This year’s edition of the Global Legal Hackathon London just wrapped last night, with a worthy winner, and 2 runners up, from the 8 teams that coalesced and competed over the weekend. Actually all 8 solutions pitched were great. I’ll write more about the event and the outcomes in the next few days, but I though I’d start with how the event was connected to some serious 1960s London rock history.

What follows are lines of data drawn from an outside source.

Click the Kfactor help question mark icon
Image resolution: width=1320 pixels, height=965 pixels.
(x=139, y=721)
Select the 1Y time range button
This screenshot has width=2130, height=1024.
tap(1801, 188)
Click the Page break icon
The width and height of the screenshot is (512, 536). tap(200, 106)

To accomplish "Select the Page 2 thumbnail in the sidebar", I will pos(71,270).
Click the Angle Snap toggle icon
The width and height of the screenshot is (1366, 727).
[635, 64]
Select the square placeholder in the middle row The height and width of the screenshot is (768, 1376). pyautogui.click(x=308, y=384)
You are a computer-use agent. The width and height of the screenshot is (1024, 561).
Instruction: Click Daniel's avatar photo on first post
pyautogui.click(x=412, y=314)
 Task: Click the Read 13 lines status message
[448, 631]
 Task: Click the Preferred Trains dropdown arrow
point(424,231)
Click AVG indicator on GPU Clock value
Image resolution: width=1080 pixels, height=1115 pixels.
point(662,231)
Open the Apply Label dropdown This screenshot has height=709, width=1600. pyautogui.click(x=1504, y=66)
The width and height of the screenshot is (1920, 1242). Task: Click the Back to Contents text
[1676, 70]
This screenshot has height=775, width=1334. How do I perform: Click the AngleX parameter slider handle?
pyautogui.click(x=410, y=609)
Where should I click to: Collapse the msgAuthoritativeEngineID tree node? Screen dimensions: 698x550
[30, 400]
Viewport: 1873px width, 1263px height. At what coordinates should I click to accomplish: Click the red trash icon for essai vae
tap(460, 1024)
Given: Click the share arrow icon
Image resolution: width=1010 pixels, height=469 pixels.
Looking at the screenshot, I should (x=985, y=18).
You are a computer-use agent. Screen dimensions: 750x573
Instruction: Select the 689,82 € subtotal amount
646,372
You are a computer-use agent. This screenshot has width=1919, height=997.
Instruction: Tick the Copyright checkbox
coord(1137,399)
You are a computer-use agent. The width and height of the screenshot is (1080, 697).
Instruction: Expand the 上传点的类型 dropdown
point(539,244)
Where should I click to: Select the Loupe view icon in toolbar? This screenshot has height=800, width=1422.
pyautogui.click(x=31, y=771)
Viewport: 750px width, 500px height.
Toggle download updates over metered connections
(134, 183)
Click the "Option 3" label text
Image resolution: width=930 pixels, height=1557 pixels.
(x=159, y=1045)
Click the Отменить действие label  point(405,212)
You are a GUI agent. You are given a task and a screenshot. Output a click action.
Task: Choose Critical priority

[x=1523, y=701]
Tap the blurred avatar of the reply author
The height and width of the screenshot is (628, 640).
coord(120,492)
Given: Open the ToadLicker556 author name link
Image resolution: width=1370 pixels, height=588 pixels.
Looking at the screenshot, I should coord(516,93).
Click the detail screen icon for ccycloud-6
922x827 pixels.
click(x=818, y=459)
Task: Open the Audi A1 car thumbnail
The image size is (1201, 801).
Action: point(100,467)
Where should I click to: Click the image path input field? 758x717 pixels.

Like last year Agile Elephant and Cambridge Strategy Group co-hosted, but with Wavelength Law too. The event grew globally from 40 cities to 47 this year, and London grew too. This year’s venue was kindly provided by University of Westminster Law School at 4-12, Little Titchfield Street in the Fitzrovia area of central London. They gave us their big auditorium, plus a room called Portland Hall and a dozen classrooms. The hall has rock history significance which I didn’t realise until we started doing the set up with Alan their AV guy:
Pink Floyd
Roger Waters, Nick Mason and Richard Wright were all architecture students at The Polytechnic (which subsequently became UoW). They met there in 1963 and formed a band with some others which they called Sigma 6. The band first rehearsed and played on that very stage in Portland Hall. Band members and name changes came and went. By 1965 Syd Barrett had joined and they had become the Tea Set. At some gig that year there was another band with the same name so Syd has to make up a name on the spot and he picked the first names of two blues players he admired Pink Anderson and Floyd Council, becoming the Pink Floyd Sound. But it all started in Portland Hall.
Jimi Hendrix and Cream
On 1 October 1966 Cream were playing the Polytechnic on stage at Portland Hall. just a week after manager Chas Chandler brought Jimi Hendrix to the UK to launch his career. Chas talked to Cream apparently saying “I’ve got this friend who would love to jam with you.” They let him on stage and played Howlin’ Wolf’s ‘Killing Floor’. Eric Clapton is quoted as saying:
“He got up and blew everyone’s mind. I just thought ‘ahh, someone that plays the stuff I love in the flesh, on stage with me. I was actually privileged to be (on stage with him)… it’s something that no one is ever going to beat; that incident, that night, it’s historic in my mind but only a few people are alive that would remember it.”
There should be a plaque somewhere there, but there isn’t.